**** ТЕКСТ ДЛЯ ЧТЕНИЯ

Грех и святость русской истории - Вадим Кожинов 33 стр.


В последние годы жизни Иосиф Волоцкий в результате происков его врагов был подвергнут Василием III жестокой опале (ему, в частности, было запрещено оспаривать письменно и даже устно нападки его противников, и он не смог перед кончиной передать свой монастырь достойному преемнику). А гибель Пушкина явилась следствием – пусть и не прямым – начатой против него мощной политико-идеологической силой зловещей интриги…

Но свершенное и тем и другим в духовном развитии страны уже невозможно было перечеркнуть или хотя бы замалчивать.

В высшей степени показательно, что широкое и пристальное внимание к наследию и преподобного Иосифа, и Пушкина, а также острая борьба вокруг их наследия начались в 1860-х годах, которые явились прямым предвестником революций 1905 и 1917 годов. А после 1917 года в течение долгого периода и преподобный Иосиф, и Пушкин подвергаются разного рода "обличениям". О первом нечего и говорить, ибо тогда "разоблачалась" русская Церковь в целом; правда, преподобного Иосифа причислили к наиболее проклинаемым воинствующим церковникам. Но резкие нападки обрушивались тогда и на Поэта – как "певца" или даже "лакея" самодержавия, предавшего-де свои юношеские декабристские устремления. Так, князь Д.П. Святополк-Мирский, ставший фанатичным коммунистом, писал в 1934 году, что Поэт-де "лакействовал" перед царем и вельможами, усматривая в этом даже своего рода закон, ибо, по его словам, "для буржуазного идеолога и поэта (в том числе и Пушкина. – В.К.) известная подлость, известное лакейство перед существующими господами было явлением нередким", и только гибель Пушкина отчасти "смыла позор его измен" – измен народу и декабристам…

Подобного рода обличения Поэта постоянно публиковались в 1920-х – первой половине 1930-х годов и прекратились лишь накануне 100-летней годовщины его гибели. Закономерно, что именно тогда, в 1937 году, выдающийся историк М.Н. Тихомиров написал первое после долгого перерыва более или менее объективное исследование о преподобном Иосифе Волоцком и его монастыре, опубликованное в 1938 году в "Исторических записках".

В преддверии великой войны изменяется отношение к историческому прошлому страны, но особо существенное значение имела с этой точки зрения сама Великая Отечественная война.

* * *

Уже говорилось, что во время войны совершается как бы окончательное утверждение величия Поэта. Вместе с тем – и это, конечно, весьма выразительный факт – сразу же после Победы, в 1946 году, выходит в свет обращенная к широкому читателю книга С. Торопова и К. Щепетева "Иосифо-Волоколамский монастырь", в которой высоко оценивается роль преподобного Иосифа и основанной им обители в созидании великой России, победившей в 1945 году смертельного врага; в этой книге сказано, в частности, что "взорванная немцами (в 1941 году. – В.К.) прекрасная колокольня… должна быть восстановлена как своеобразный мемориальный столп – памятник прошлого, памятник осады Москвы и героизма волоколамских сражений".

********

▸ **ЗАДАНИЕ 1**:
Ответьте по тексту об Иосифе Волоцком и Пушкине:
(a) В каком году Д.П. Святополк-Мирский писал, что Поэт «лакействовал» перед царем и вельможами?
(b) В каком издании вышло исследование М.Н. Тихомирова о преподобном Иосифе Волоцком?
(c) Кто написал книгу «Иосифо-Волоколамский монастырь»?
▸ **ЗАДАНИЕ 2**: Перепишите кусок текста об Иосифе Волоцком и Пушкине, поменяв в нем «Василием III» на «великим князем». Начните со слов «В последние годы» и закончите словами «хотя бы замалчивать.».
▸ **ЗАДАНИЕ 3**: Напишите, что могло бы идти дальше в тексте об Иосифе Волоцком и Пушкине, сразу после его последнего предложения.
Строки, идущие после текста, к нему никак не относятся.

**** ВЫДЕРЖКА ИЗ ДАННЫХ

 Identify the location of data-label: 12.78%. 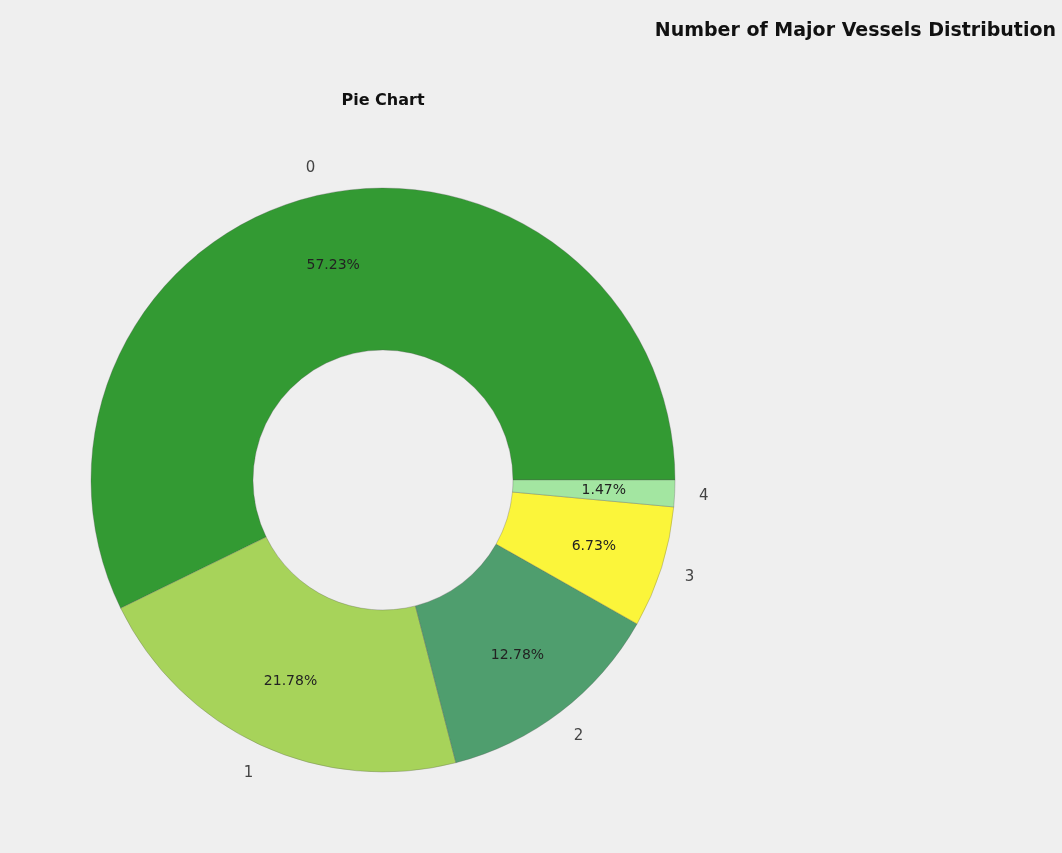
(518, 654).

********

▸ **ВАШ ОТВЕТ 1**:
(a) В 1934 году.
(b) В «Исторических записках», в 1938 году.
(c) С. Торопов и К. Щепетев.

▸ **ВАШ ОТВЕТ 2**:
В последние годы жизни Иосиф Волоцкий в результате происков его врагов был подвергнут великим князем жестокой опале (ему, в частности, было запрещено оспаривать письменно и даже устно нападки его противников, и он не смог перед кончиной передать свой монастырь достойному преемнику). А гибель Пушкина явилась следствием – пусть и не прямым – начатой против него мощной политико-идеологической силой зловещей интриги…

Но свершенное и тем и другим в духовном развитии страны уже невозможно было перечеркнуть или хотя бы замалчивать.

▸ **ВАШ ОТВЕТ 3**:
Это связывание исторической роли Иосифова монастыря с героизмом 1941 года имеет глубокий смысл. Напомню, что недалеко от монастыря, у разъезда Дубосеково, 16 ноября 1941 года совершили свой беспримерный подвиг воины-панфиловцы. 18 ноября Михаил Пришвин записал в своем дневнике, что идет "настоящая тотальная война, в которой встанут на борьбу священную действительно все, как живые, так и мертвые". И 19 ноября: "Теперь даже один наступающий день нужно считать как все время… эти дни Суда всего нашего народа, всей нашей культуры…"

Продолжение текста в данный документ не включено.